Ride of Your Life
By- Shevi Arnold
Seventeen-year-old Tracy Miller met the love of her life . . . thirty years after her own death.
Tracy was working at the House of Horrors at the Amazing Lands Theme Park when the fire broke out. Instead of running, she lost her life trying to save eleven-year-old Mack. Now thirty years have passed, and suddenly everything changes with the arrival of two new ghosts: a little girl named Ashley and a cute, seventeen-year-old boy named Josh. Josh would do anything for Tracy, but can he help her let go of the past?
Ride of Your Life is a bittersweet, romantic, YA ghost story that was inspired by a true event, the Great Adventure Haunted Castle fire, which killed eight teenagers in 1984, exactly thirty years ago this May 11th. It is a fantasy novel about undying love, and it won third-place in Smart Writer’s Write It Now (W.I.N.) contest in the YA category, which was judged by Alex Flinn, the author of Beastly and Cloaked.

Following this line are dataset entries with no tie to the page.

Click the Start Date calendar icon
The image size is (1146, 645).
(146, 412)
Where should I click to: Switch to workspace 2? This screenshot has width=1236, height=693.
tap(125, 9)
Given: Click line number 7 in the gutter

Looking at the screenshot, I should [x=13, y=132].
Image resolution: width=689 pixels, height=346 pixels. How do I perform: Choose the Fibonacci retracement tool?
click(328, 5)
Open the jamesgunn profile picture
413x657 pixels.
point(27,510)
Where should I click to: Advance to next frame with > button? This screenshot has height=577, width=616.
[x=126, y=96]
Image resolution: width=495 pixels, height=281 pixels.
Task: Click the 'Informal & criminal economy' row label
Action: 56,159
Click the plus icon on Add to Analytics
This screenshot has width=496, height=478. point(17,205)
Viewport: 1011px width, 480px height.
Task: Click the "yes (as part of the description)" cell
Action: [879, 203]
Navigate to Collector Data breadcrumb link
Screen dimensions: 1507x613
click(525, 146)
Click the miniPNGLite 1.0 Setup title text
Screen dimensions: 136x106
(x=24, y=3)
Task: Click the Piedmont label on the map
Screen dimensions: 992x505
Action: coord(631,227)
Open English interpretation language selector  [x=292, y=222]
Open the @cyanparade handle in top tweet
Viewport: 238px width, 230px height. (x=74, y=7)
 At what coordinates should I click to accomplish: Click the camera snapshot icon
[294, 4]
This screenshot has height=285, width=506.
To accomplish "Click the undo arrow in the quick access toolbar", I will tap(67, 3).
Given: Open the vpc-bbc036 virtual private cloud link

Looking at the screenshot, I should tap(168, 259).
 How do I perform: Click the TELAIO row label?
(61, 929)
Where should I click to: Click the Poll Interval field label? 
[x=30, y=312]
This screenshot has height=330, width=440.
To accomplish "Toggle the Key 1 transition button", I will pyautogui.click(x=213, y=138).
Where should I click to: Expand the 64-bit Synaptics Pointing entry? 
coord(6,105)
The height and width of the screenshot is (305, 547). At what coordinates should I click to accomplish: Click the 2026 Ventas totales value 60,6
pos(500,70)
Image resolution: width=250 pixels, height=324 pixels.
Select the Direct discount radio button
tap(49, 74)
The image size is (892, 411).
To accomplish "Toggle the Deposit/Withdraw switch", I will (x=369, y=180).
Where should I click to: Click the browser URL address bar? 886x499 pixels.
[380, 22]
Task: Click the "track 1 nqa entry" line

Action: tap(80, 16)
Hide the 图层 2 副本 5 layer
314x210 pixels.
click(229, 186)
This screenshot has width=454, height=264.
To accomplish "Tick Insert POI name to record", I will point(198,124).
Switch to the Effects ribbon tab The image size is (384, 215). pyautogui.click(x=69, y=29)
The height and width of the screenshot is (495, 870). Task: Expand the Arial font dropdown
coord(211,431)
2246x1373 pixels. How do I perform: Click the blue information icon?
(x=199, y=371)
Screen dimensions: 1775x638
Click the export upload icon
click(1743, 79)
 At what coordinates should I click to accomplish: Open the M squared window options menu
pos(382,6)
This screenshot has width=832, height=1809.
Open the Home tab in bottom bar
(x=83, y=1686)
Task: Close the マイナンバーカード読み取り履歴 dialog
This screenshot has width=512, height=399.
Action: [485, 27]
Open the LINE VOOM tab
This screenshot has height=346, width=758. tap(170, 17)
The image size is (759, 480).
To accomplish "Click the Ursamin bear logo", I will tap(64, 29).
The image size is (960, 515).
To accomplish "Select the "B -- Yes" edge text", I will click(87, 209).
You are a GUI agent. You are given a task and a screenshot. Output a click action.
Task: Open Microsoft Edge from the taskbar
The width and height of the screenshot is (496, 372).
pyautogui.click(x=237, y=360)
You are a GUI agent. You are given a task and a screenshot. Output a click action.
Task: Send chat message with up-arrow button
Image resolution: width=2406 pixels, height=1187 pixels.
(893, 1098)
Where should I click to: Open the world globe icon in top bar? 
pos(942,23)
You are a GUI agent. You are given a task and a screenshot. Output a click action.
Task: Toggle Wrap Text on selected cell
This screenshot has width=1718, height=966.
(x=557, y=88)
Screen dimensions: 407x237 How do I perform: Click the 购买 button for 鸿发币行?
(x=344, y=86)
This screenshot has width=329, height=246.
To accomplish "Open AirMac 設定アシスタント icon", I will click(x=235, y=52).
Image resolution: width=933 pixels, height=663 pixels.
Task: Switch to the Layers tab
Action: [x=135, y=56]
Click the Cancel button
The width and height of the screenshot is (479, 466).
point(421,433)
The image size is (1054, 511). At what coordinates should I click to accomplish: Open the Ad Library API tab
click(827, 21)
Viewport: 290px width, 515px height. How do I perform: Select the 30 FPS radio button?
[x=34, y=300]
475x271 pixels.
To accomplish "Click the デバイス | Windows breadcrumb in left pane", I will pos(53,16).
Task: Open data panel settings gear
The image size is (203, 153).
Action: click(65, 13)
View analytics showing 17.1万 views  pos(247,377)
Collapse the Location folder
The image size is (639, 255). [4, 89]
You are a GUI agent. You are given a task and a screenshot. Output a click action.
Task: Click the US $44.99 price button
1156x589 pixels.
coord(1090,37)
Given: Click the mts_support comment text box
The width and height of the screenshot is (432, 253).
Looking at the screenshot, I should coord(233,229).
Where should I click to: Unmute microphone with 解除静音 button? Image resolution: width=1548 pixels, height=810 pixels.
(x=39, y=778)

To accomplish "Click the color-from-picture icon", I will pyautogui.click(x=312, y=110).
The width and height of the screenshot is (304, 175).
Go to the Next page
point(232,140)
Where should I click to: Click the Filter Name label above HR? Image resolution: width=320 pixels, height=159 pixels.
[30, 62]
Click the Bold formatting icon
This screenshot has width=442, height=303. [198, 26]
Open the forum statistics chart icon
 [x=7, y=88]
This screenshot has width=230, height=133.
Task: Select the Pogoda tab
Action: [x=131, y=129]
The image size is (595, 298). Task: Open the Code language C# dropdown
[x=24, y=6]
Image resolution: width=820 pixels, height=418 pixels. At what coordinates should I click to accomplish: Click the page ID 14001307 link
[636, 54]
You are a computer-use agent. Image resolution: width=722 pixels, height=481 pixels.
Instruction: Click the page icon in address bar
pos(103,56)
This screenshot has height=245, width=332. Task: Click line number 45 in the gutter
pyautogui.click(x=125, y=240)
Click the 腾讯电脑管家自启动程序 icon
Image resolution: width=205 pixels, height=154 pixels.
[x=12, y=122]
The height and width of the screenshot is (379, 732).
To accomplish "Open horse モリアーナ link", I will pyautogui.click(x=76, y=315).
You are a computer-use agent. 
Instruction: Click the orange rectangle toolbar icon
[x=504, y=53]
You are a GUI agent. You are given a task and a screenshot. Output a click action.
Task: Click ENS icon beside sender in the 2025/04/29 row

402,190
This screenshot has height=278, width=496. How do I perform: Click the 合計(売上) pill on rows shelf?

Hang on. Love can be as terrifying as a roller coaster, but it can also be the Ride of Your Life.
Additional information about the Six Flags Great Adventure Haunted Castle fire- http://en.wikipedia.org/wiki/Haunted_Castle_(Six_Flags_Great_Adventure)
And here is an excerpt from 'Ride of Your Life' -
“Smell that?” Mack asked, his eyes shining bright.
Tracy took a sniff of the hot summer air. She smelled the usual: popcorn, soft pretzels, cotton candy, ice cream, hot dogs and sweat. She shrugged. “Someone burned the hot dogs. Big deal.”
“That’s not hot dogs,” Mack sang. He darted toward the kiddy rides, letting the crowd pass through him. Mack never paid attention to anything in his way. Tracy sometimes told him off for doing that, but a part of her admired his ability to experience everything he wanted. She admired him even more for being able to ignore the rest.
Tracy sniffed the air again. It definitely smelled like burnt meat, but there was something different about it, something familiar. Memories pricked the back of her neck as images flashed in her mind.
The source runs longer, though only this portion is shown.